We ask because if it happened with simple application, we can fix it, if you cannot reproduce with simple application, you can compare with your current project and tell us what different caused the issue.

Hey,

Can you use an application file (.tca) to boot a controller and connect it to our backend so we can start an upgrade, or do you require a project solution?

Do the VerifyApplication and VerifyFirmware handles only ensure that the chunks loaded are correct but not detecting missing or swapped chunks? Should we implement our own validation steps?

  • What happens if a chunk is missing?
  • What happens if a chunk is loaded multiple times?
  • Are there any issues for the IFU when our CPU load is at 70-80%?
  • Should we load chunks to RAM or use the external flash?
    – Currently, we have been loading to RAM.
  • Do a lot of events and threads affect the IFU stability?

We need to know,

  • How big tca is,
  • What the application config is? external RAM, deployment
  • Where firmware/application loaded from: usb/ sd/ network…
  • Do you use indicator pin? if yes, do you use indicator pin somewhere else?
  • When update failed, before using bootloader to reflash the devices, can you connect pin APP (PB7) to low to see if the firmware is still good. This step will prevent application runs, only allow firmware run, and it will help us to know firmware or application is corrupted.

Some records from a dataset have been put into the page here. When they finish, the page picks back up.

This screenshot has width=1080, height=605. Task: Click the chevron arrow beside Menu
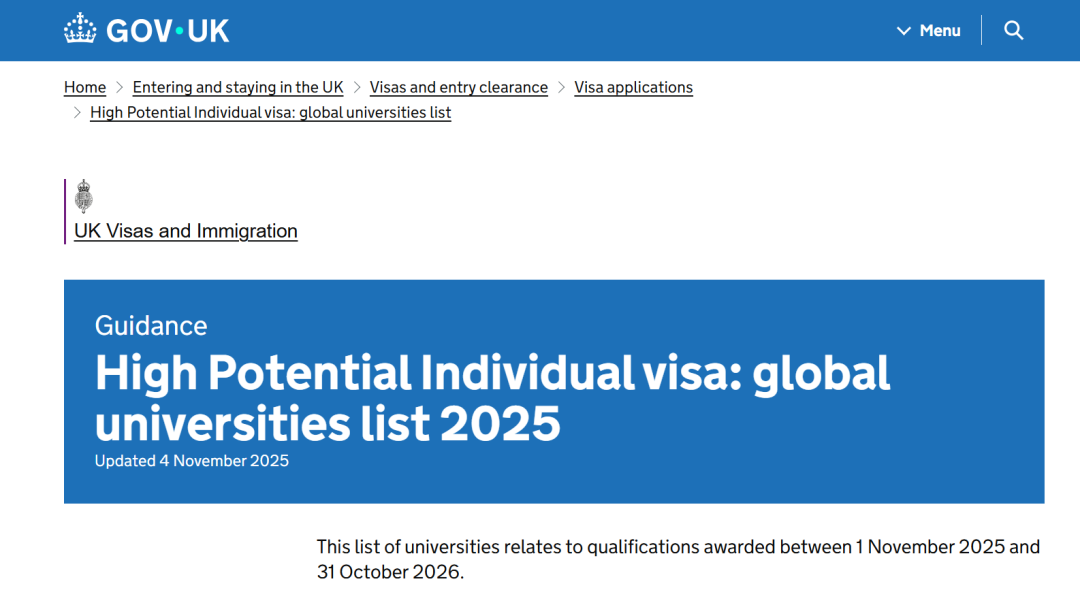click(x=904, y=31)
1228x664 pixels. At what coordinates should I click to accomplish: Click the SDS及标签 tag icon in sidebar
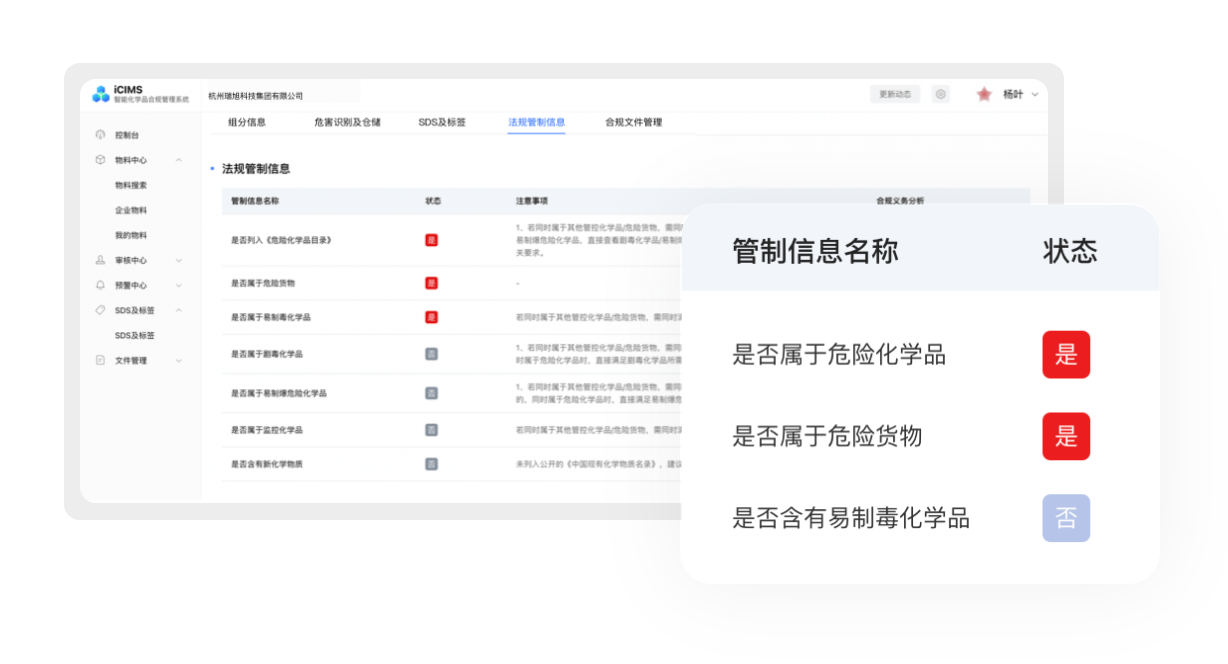coord(100,310)
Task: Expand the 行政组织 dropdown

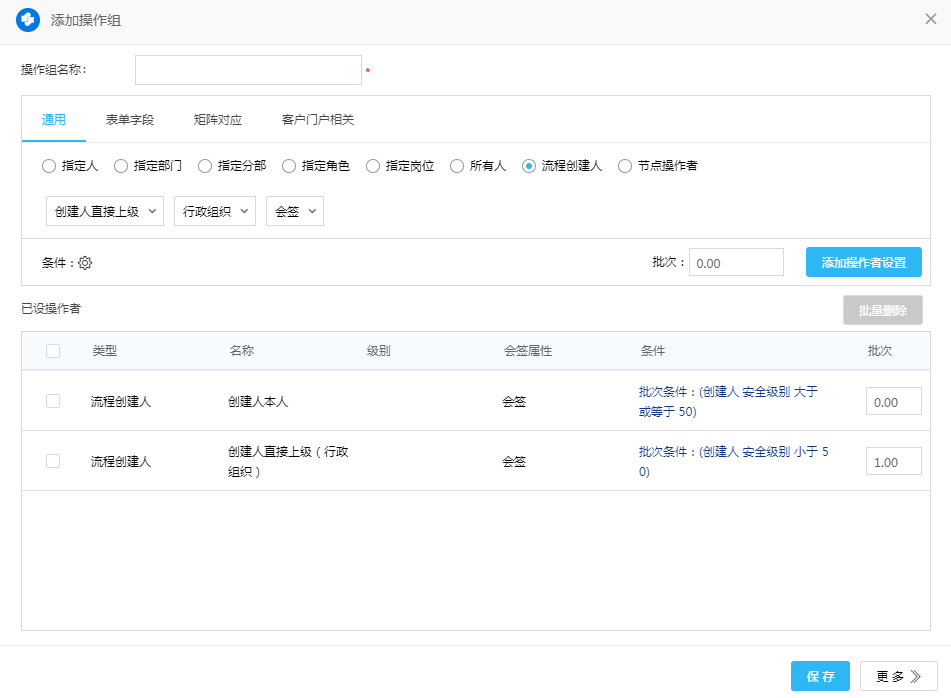Action: (215, 211)
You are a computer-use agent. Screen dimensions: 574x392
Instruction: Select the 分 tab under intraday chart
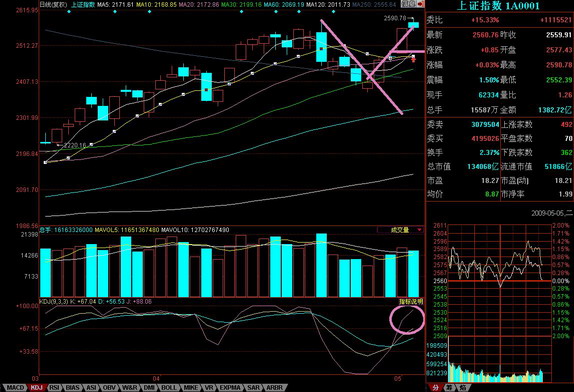tap(436, 387)
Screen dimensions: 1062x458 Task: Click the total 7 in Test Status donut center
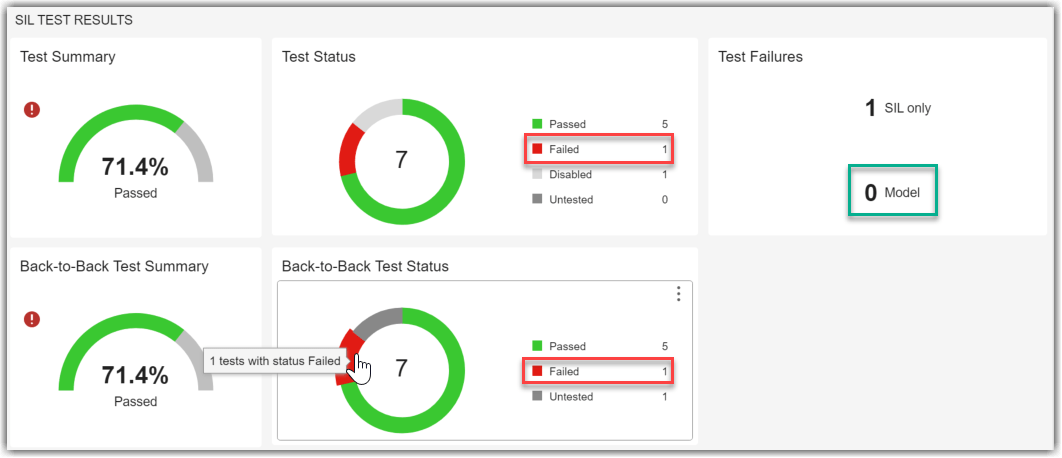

    Whatever that you can help us to reproduce the issue. We don’t want to guess what user did, try here and say “could not reproduce”, unless we have to.

It will check CRC when done all chunks. Meaning even user changes one byte in firmware / app => verification should be failed.

I think it is normal.

We recommend RAM, but you can try external flash as an investigation.

I think it is not, once FlashAndReset() is called, all interrupts are off, watchdog off, no other threads will be executed. Try on simple project, and you will see. For simple project, to have similar size with your real project, you can add jpg or bin data into resource. You don’t need exactly size, example your project is 2.5MB then the simple project is 2.4 or 2.6 probably OK.

That is why we asked for the simple project or the way you reproduce it so we can look into deeper, but we don’t want whole your project if it is sensitive, you know.

Are you using watchdog?
Watchdog does not turn off when you run the IFU updater. We have learned this the hard way with a bricked module in a different country.

This of course depends on the time your watchdog is set to. Ours is extremely strict at 500ms. It could explain why you’re seeing it only sometimes.

We will check, watchdog need to be off. I think it is a bug if it doesn’t turn off.

Yeah we’re using watchdog at its maximum time that might explain why its so random and inconsistent when the boards are getting bricked by the IFU.

Hey

  • tca file
    image
  • The application config, external RAM. Look at the device configuration picture.
  • Both firmware and application are chunk-loaded through an SSL connection.
  • We don’t use the indicator pin.
  • Typically, the devices brick in the field and are fixed on site. However, I do know that when connecting to TinyCLR config, the devices don’t display their chip name but only COM, which is why I assume the firmware has been corrupted.

As @LucaP pointed out I will have a go disabling the watchdog.

Our update tool that uploads the files over TCP is nowadays doing a check if watchdog is turned on before even starting the update procedure.

Might be worth trying to update without watchdog.